The highly anticipated and much debated Lake Kepwari has started providing river flow for the first time this year, following an increase in rainfall last month.
The Collie River South Branch and its pools are now receiving water flow through the man-made lake following the driest winter since 2010.
Member for Collie-Preston Mick Murray joined members of Premier Coal at the lake to see the water flowing a week on from the heavy downpours that dropped more than 70 mm of rain in August.
Mr Murray said he was pleased to see the river flowing after an unusually dry winter which had delayed the south branch pools filling up.
"It's been a long time in the planning and now it's come to fruition despite many people doubting the engineers doing their job," he said.

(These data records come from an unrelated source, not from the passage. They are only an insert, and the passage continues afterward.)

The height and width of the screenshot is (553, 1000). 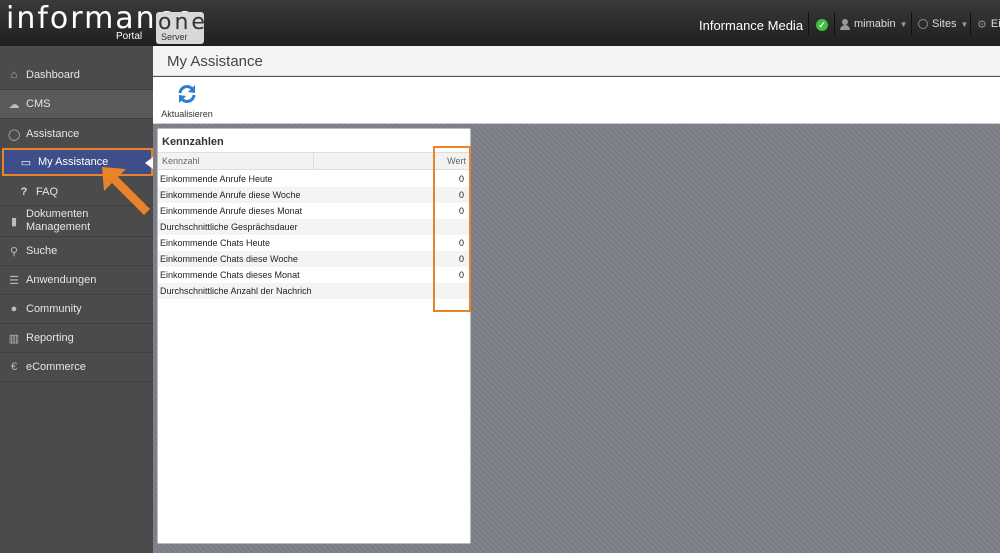 What do you see at coordinates (314, 195) in the screenshot?
I see `table-row: Einkommende Anrufe diese Woche 0` at bounding box center [314, 195].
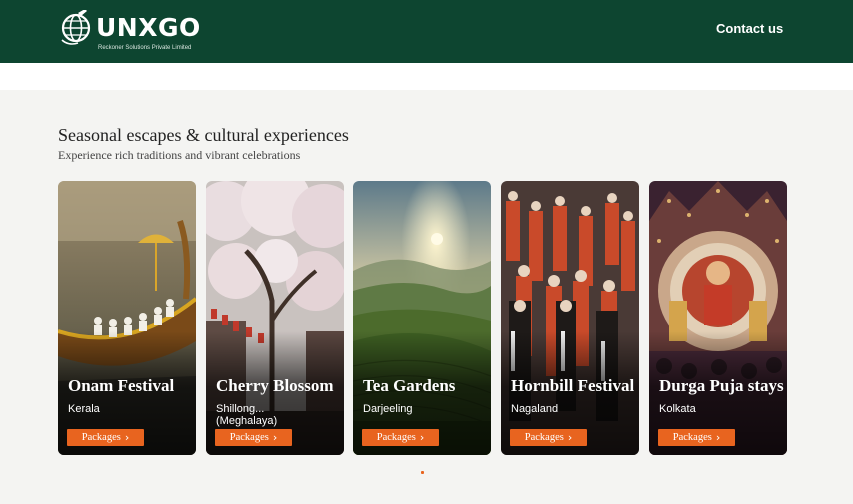 The width and height of the screenshot is (853, 504). What do you see at coordinates (422, 318) in the screenshot?
I see `destination-card-tea-gardens: Tea Gardens Darjeeling Packages ›` at bounding box center [422, 318].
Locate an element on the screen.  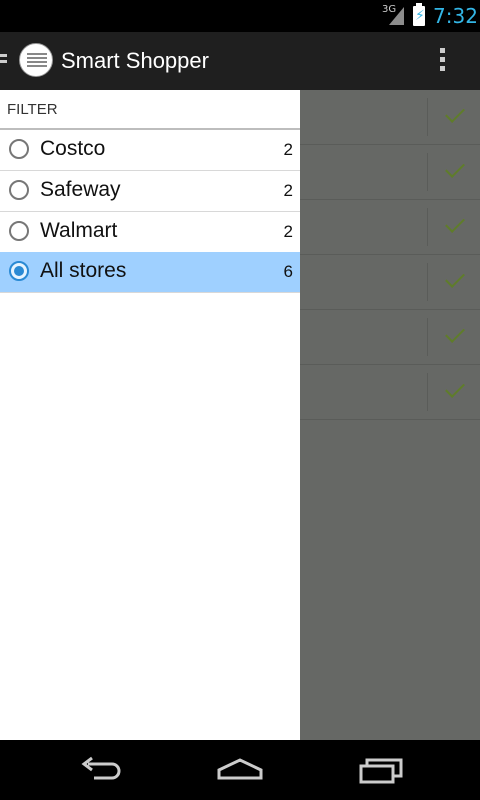
store-filter-walmart: Walmart 2 is located at coordinates (150, 232).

"It's pleasing to see the pools themselves below this area have filled up and filled up so quickly. ... [the outlet] will be low enough to have the water flowing early and some years it will be flowing very, very fast."
Mr Murray said he would make every effort to have skiing in the lake in summer as the state government works through legal and safety matters.
A Premier Coal spokeswoman said the health of the river would improve now the outlet works have been completed and the river has reached capacity
"The flow through of the Collie River South Branch through Lake Kepwari improves the water quality in Lake Kepwari, particularly in terms of elevating pH, increasing nutrients and reducing metal concentrations," she said. "The lake also helps to improve water quality in the Collie River South Branch by reducing the nutrient load in the river."
While originally planned as a closed catchment, extensive research and investigation over the past seven years saw the plan modified to divert the Collie River back to its original path back through the mine void, which was approved by the shire and state government.
Since the decision was made to divert the river, the lake has been under scrutiny from locals over the health of the river system. The shire even approved a motion to write to the state government in an effort to pressure the state to prioritise the health of the river system ahead of the lake.